Lo que se dice y no es verdad
- Que acidifican la tierra. Es el más extendido y el más fácil de desmontar: el ácido del café es soluble en agua, así que se queda en la taza. El poso usado que sale del filtro está prácticamente neutro. Quien riega hortensias o camelias con posos para bajarles el pH no está consiguiendo nada.
- Que ahuyentan babosas y caracoles. La idea viene de unos ensayos hechos con disoluciones de cafeína, no con posos. Un puñado de café molido alrededor de una hosta no la salva.
- Que son un abono directo. Llevan nitrógeno, sí, pero atrapado en materia orgánica que la planta no puede tomar tal cual. Hace falta que algo lo descomponga antes. Echados en crudo no alimentan: tardan meses.
Lo que sí hacen
- Mejoran la tierra. Aportan materia orgánica, ayudan a que una tierra apelmazada se afloje y retienen humedad. Ese efecto es real y se nota con el tiempo.
- Son excelentes en el compost. Ahí es donde de verdad valen. Cuentan como material verde, con bastante nitrógeno, y activan el montón. Salen del compost convertidos en algo que la planta sí puede usar.
- Les gustan a las lombrices. En una vermicompostera, en cantidad moderada, son de lo que mejor aceptan.
Cómo usarlos bien
Hay dos reglas, y con cumplirlas se evita casi todo lo que sale mal. La primera: mezclarlos con la tierra, nunca dejarlos en capa. El poso es un polvo finísimo; al secarse se apelmaza y forma una costra que repele el agua en vez de dejarla pasar, y con humedad le sale moho por encima. La segunda: poca cantidad y espaciada.
Y si los vas guardando, extiéndelos a secar en una bandeja en vez de acumularlos húmedos en un bote, que enmohecen en tres días.
| Dónde | Cuánto | Cada cuánto |
|---|---|---|
| Maceta de interior pequeña (hasta 3 litros) | 1 cucharada sopera (15 ml) | Una vez al mes |
| Maceta grande o jardinera (10 a 20 litros) | 3 cucharadas (unos 50 ml) | Una vez al mes |
| Arbusto o planta de jardín | Media taza (unos 100 ml) | Cada dos meses |
| Parterre o seto, por metro cuadrado | Medio litro | Dos o tres veces al año |
| Compostera | Hasta una quinta parte del volumen | Cada vez que se llena |
| Vermicompostera | Una décima parte de lo que se les eche | Cada semana |
En el jardín siempre van rastrillados con los primeros centímetros de tierra, o debajo del mantillo. En maceta, mezclados con el primer dedo de sustrato, apartando un poco con los dedos y volviendo a tapar.

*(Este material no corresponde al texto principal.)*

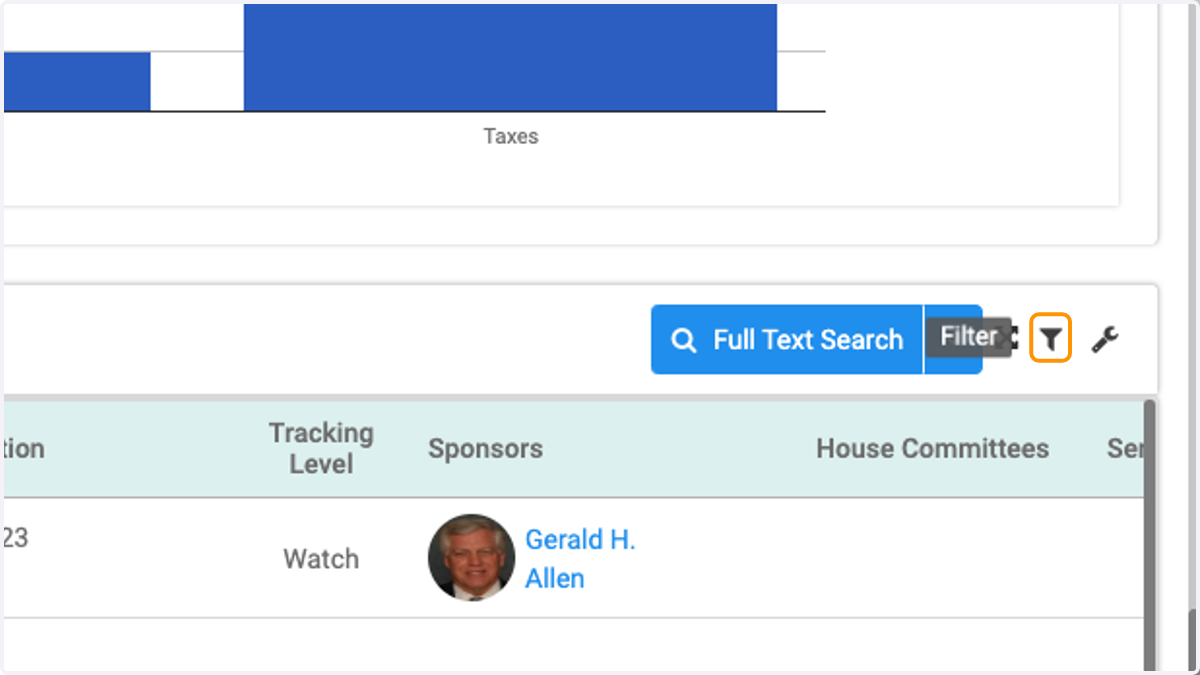Screen dimensions: 1200x675
Task: Sort by the Sponsors column header
Action: point(485,449)
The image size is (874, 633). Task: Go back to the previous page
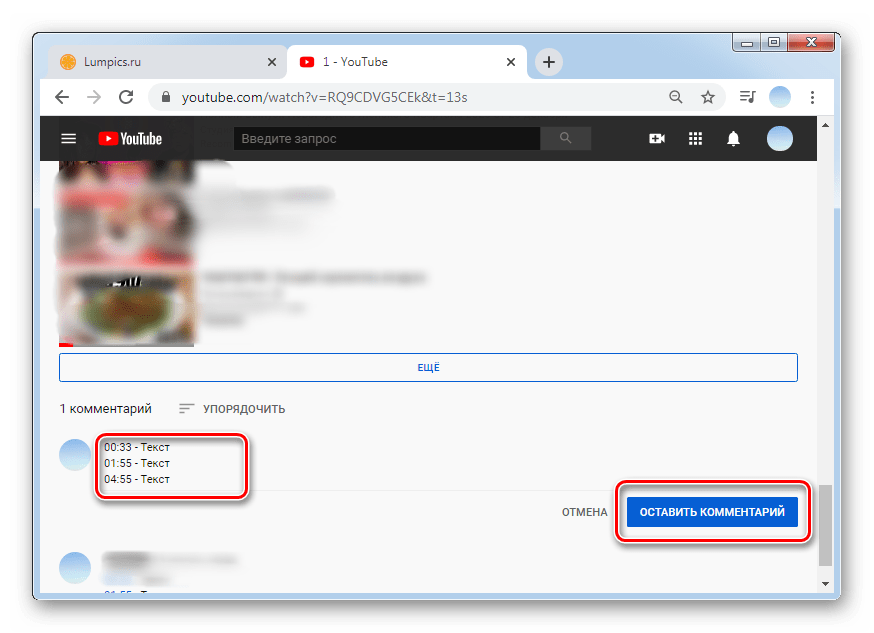click(62, 97)
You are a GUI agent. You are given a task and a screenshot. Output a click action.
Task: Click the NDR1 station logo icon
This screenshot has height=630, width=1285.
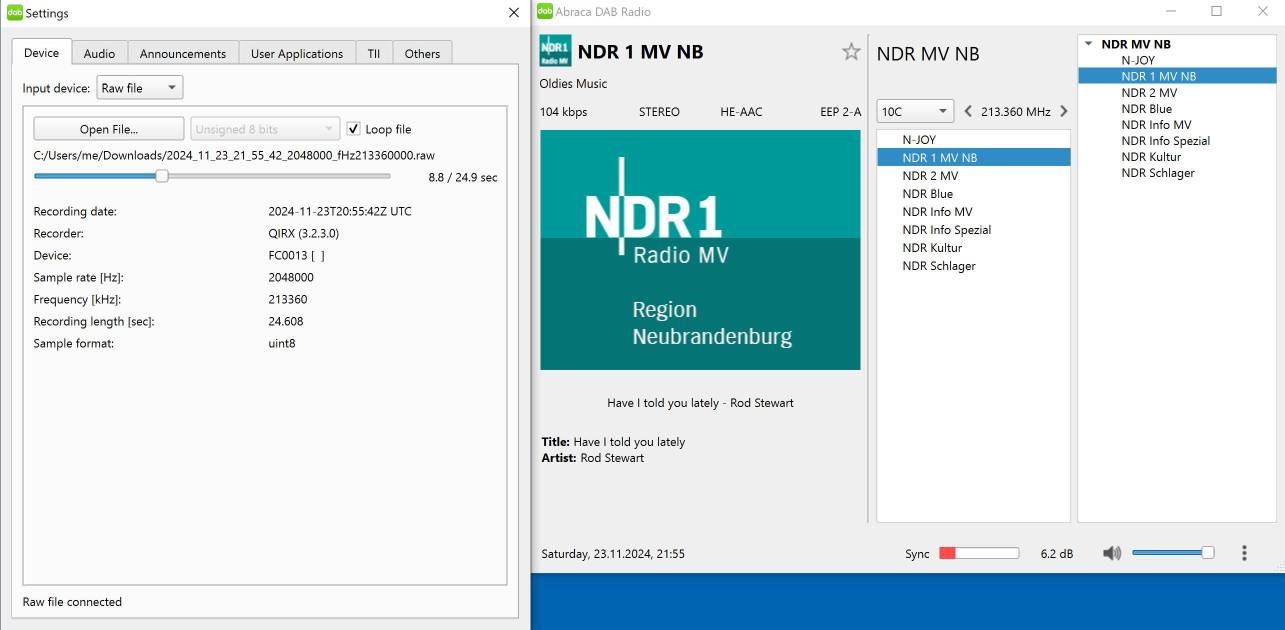555,52
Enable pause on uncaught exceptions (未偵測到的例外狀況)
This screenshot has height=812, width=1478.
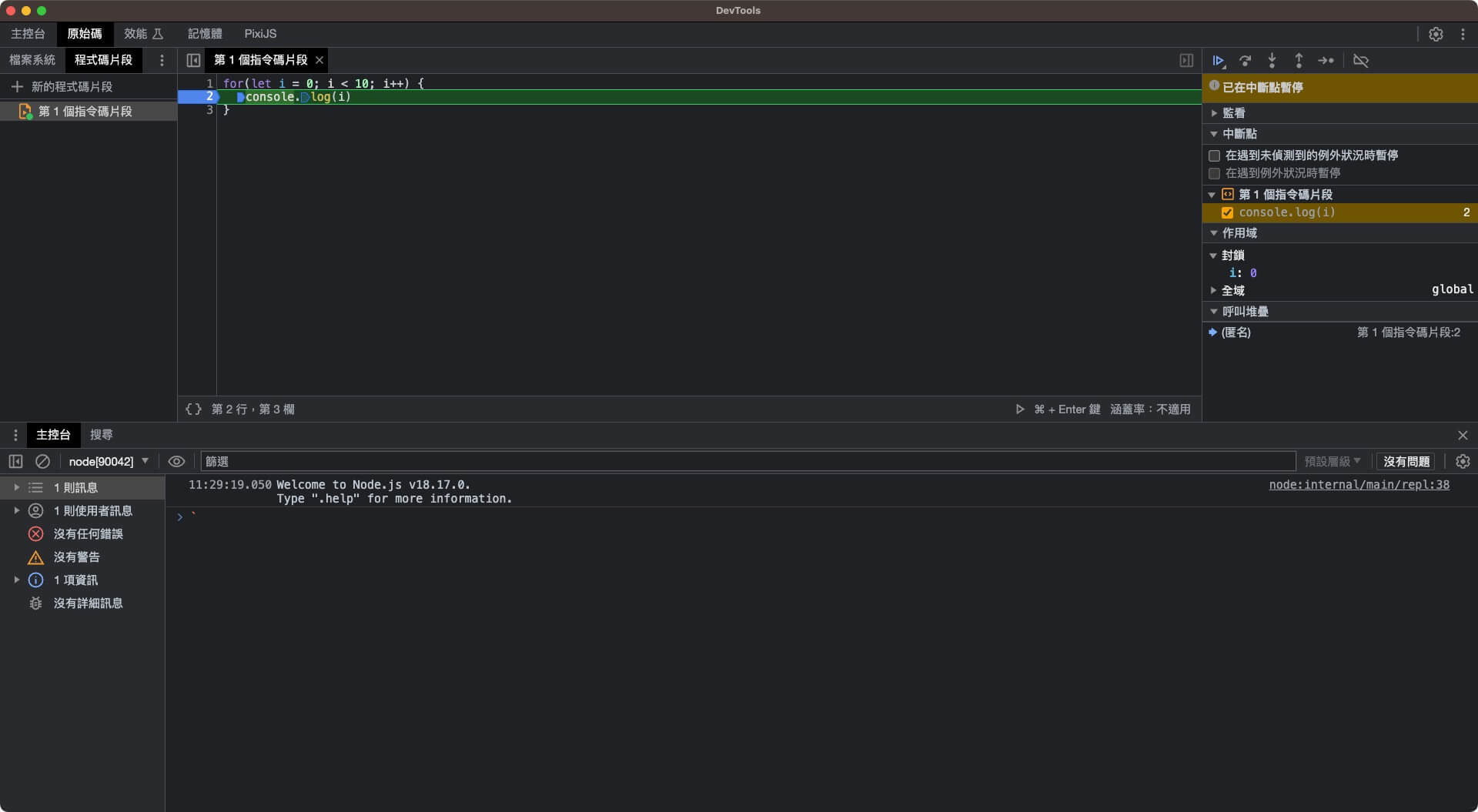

Ni en semilleros ni en césped recién sembrado. El café lleva cafeína y otras sustancias que frenan la germinación, y ahí juegan en contra. En cactus y suculentas tampoco: no quieren ese nitrógeno de más.
Si no tienes compostera y quieres aprovecharlos igual, guárdalos una semana secándose en una bandeja y échalos mezclados con la tierra, nunca encima. Una capa de posos sobre el alcorque no abona: hace de tapa.